Lithuanian investigation reveals dangerous practices in long-haul road transport sector

A television documentary distributed online by a team of investigative journalists into appalling working practices in the largest Lithuanian international haulage companies has provoked widespread news coverage and urgent discussions in the Lithuanian parliament and government.

Poor working conditions for lorry drivers have come under the spotlight repeatedly in recent years, with organisations including the European Transport Workers Federation calling for urgent action, legal reform and better enforcement of existing rules.

The journalists investigated the main Lithuanian haulage companies, that are also among the biggest in the EU.  Around 77 000 drivers are employed in the Lithuanian haulage industry, but around 90% come from third countries outside the EU including Ukraine and Belarus and some from as far away as India.  Girteka, the largest company in the sector, employs around 15,000 drivers.  According to the reporters, the drivers are attracted by promises of good salaries and working conditions in the EU – but the reality is low pay, unexplained salary deductions, few rights and being forced to break key road safety laws such us on driving and resting hours.

The programme has been watched more than 400,000 times (Lithuania has a population of just 2.8 million).

The film includes interviews with drivers explaining how they are often forced to break rules on rest times, by switching the tachograph to a rest time when they are doing other work such as making a delivery or filling up their vehicle.

A representative of the Lithuanian Freight Transport Association interviewed by the programme denied wrongdoing.

However the chairs of two parliamentary committees, as well as the Minister of Transport and the Minister of Social Security and Employment have since given interviews to the filmmakers admitting that there are problems and promising to investigate the claims.

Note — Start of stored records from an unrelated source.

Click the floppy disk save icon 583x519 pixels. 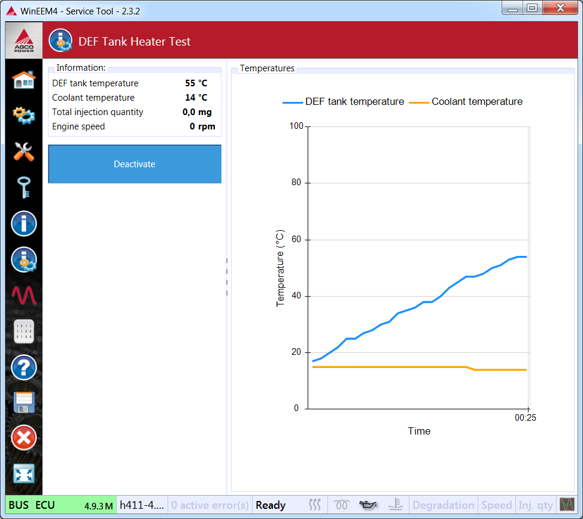pyautogui.click(x=24, y=403)
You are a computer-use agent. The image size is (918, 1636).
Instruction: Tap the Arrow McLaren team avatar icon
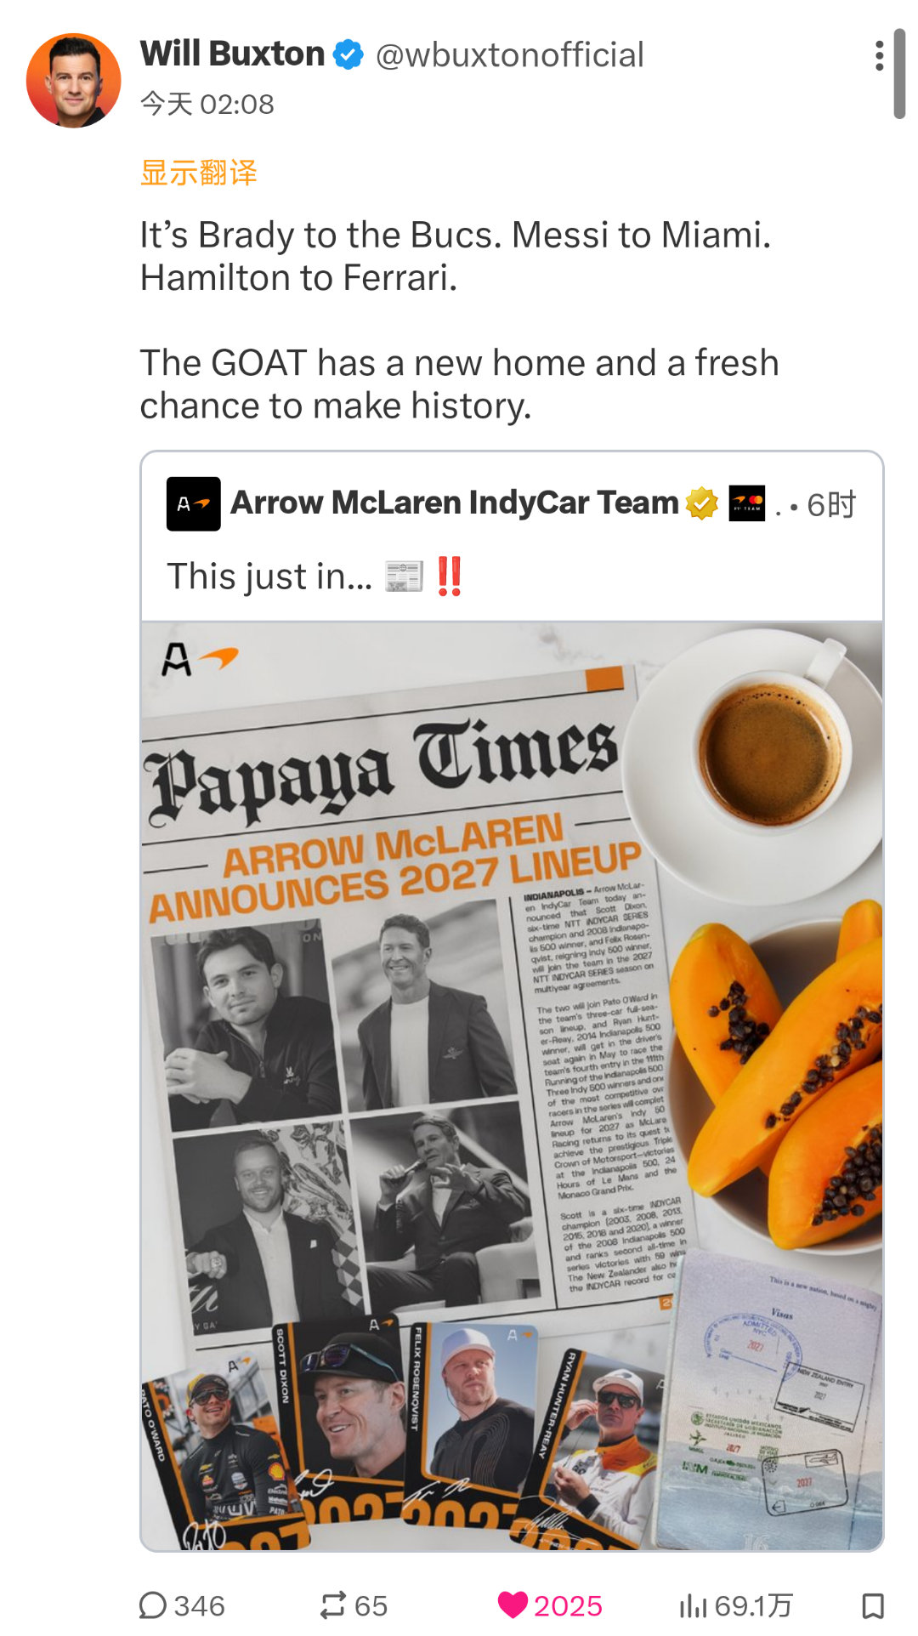(194, 504)
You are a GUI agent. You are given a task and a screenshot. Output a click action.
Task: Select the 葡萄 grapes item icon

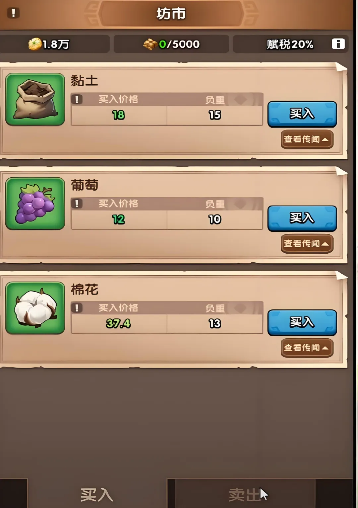click(x=35, y=204)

Among the points of concern raised by the documentary makers, drivers are regularly forced to:

  • break traffic laws or face internal financial penalties imposed by their employers;
  • take diversions on higher risk rural roads to avoid paid toll motorways, and even on roads where HGVs are explicitly prohibited;
  • work on their longer rest weekend, with refusal to do so resulting in salary deductions;
  • always sleep in the cab, with fake hotel invoices provided to show that a long rest period has been spent outside the vehicle;
  • spend many months on the roads in some cases.